> [Task brief]:
Starting at the line that contains "The width and", reproduce only the lines through the end of the data, exactly, including both the first and the last; skip the pictures.
--------------------------------
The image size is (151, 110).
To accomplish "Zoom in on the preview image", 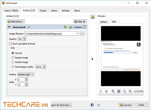I will pos(113,91).
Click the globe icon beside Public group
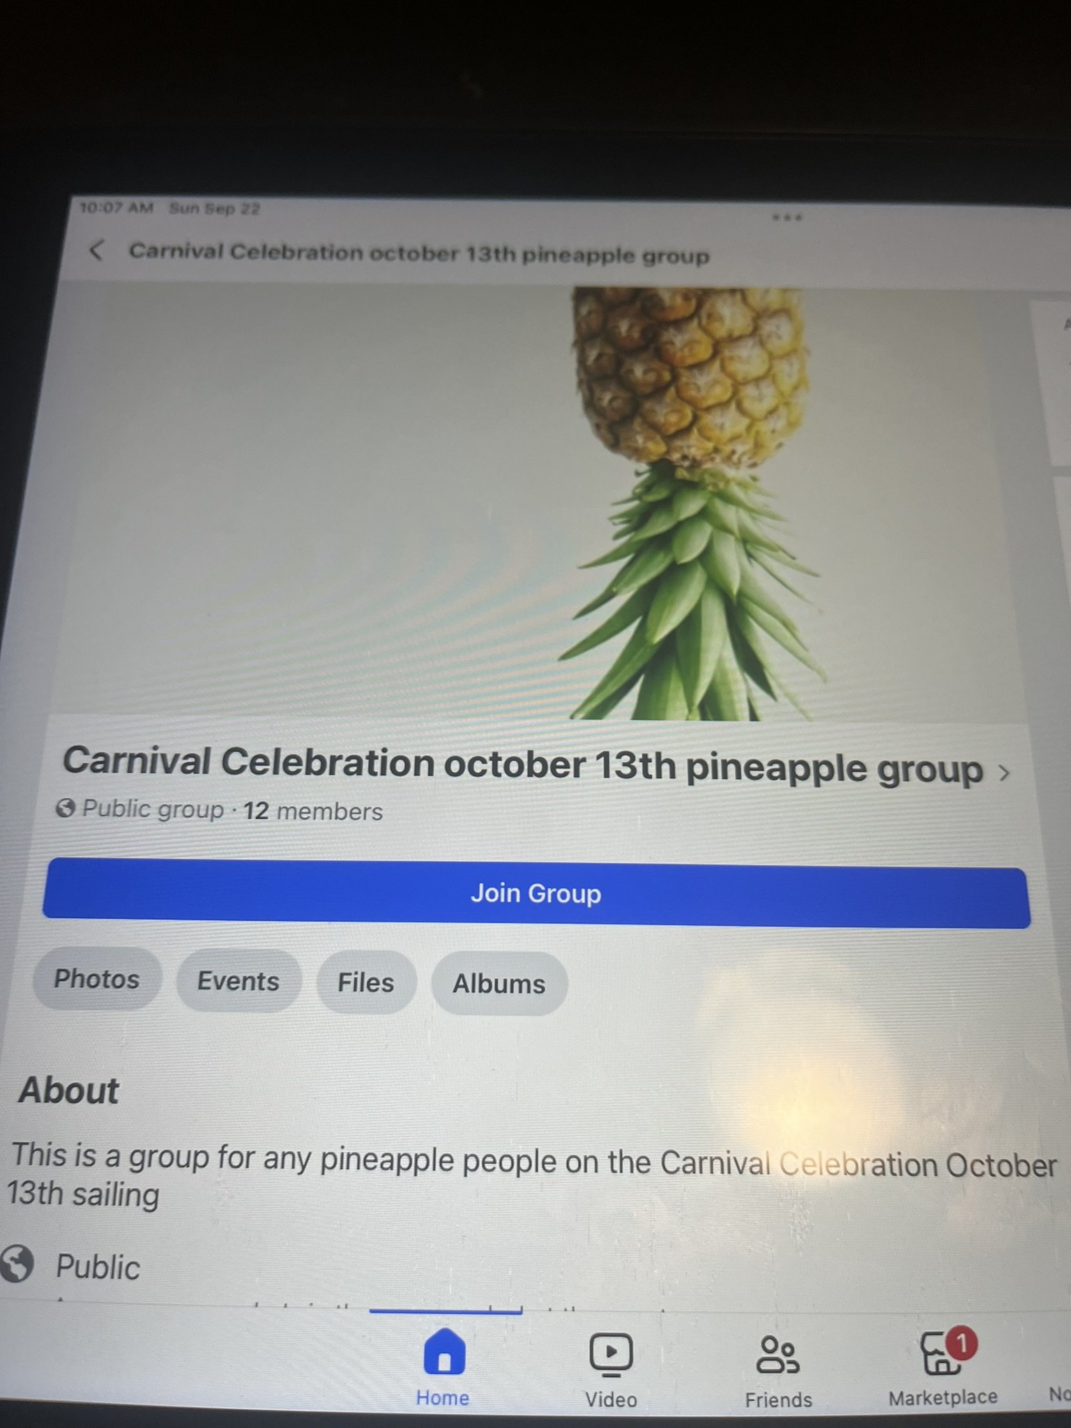 click(x=66, y=808)
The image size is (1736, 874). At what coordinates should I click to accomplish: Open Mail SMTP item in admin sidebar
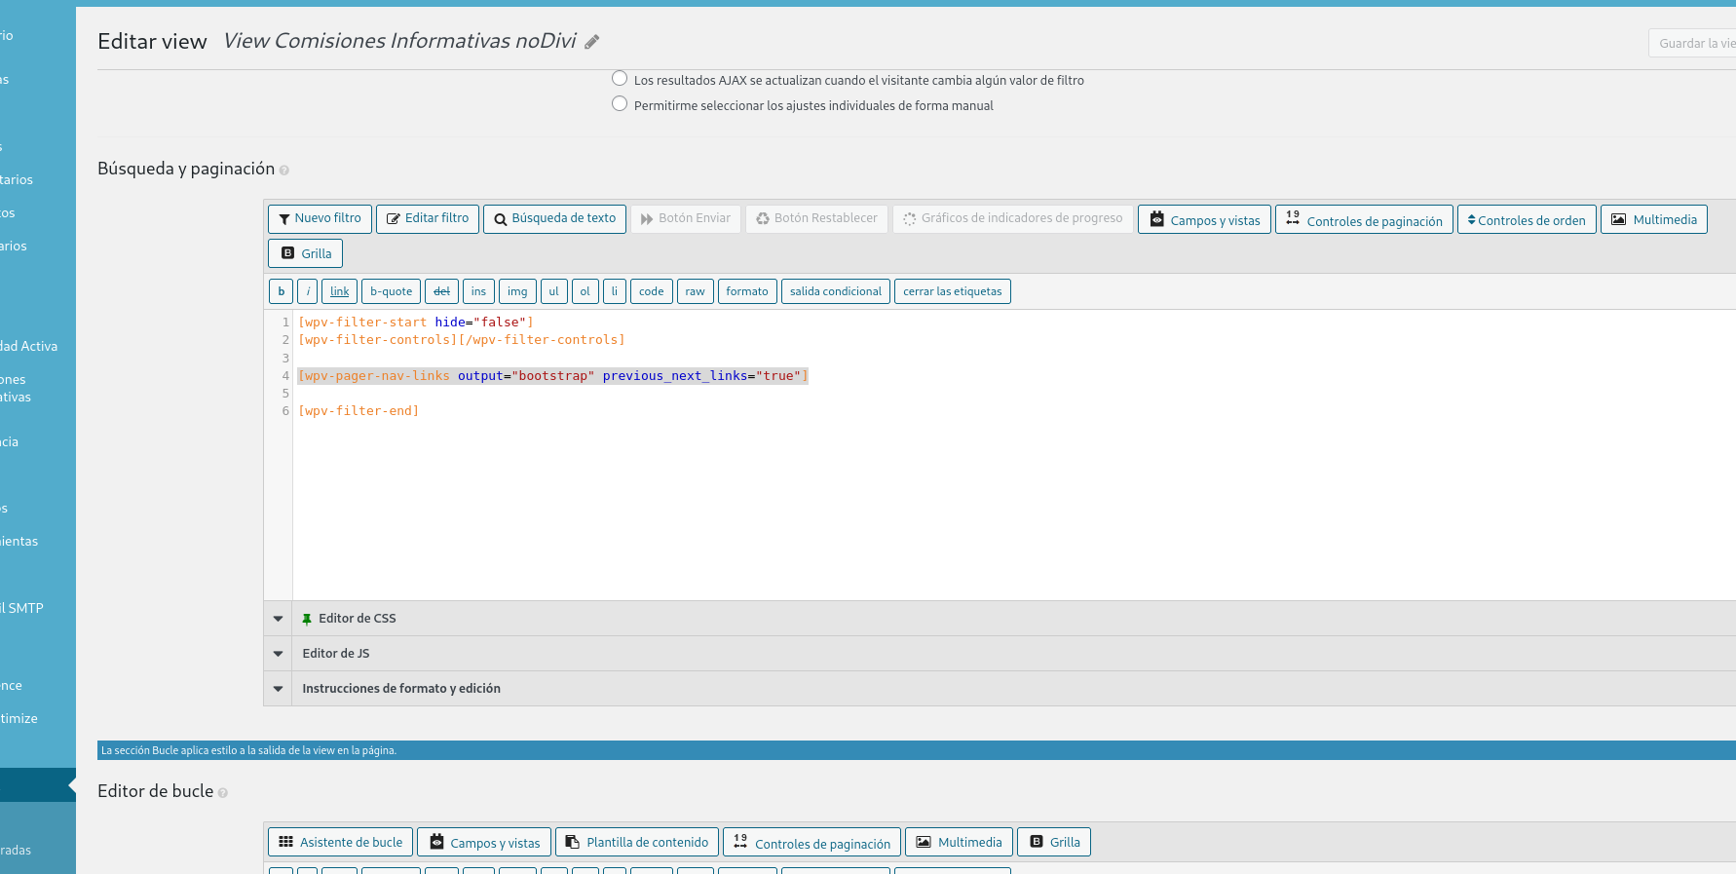(x=23, y=608)
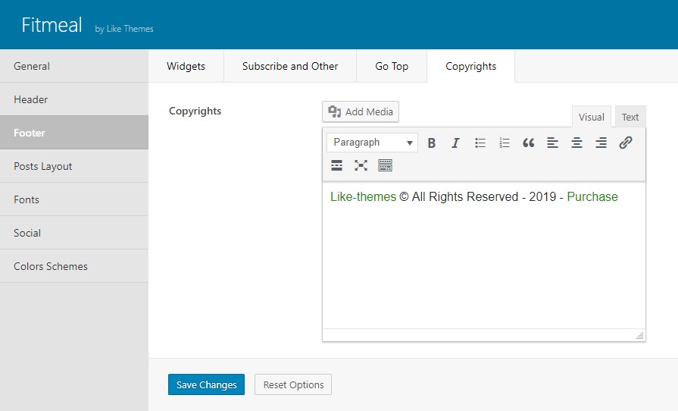The image size is (678, 411).
Task: Click the Save Changes button
Action: 206,384
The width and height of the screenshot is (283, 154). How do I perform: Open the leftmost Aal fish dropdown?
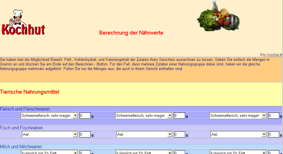[50, 134]
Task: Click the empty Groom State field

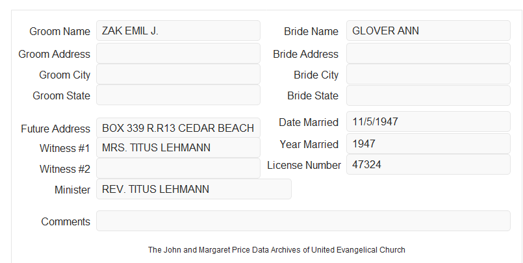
--------------------------------
> [Final answer]:
The width and height of the screenshot is (283, 154). How do I perform: Open the leftmost Aal fish dropdown?
[50, 134]
Task: Click the empty Groom State field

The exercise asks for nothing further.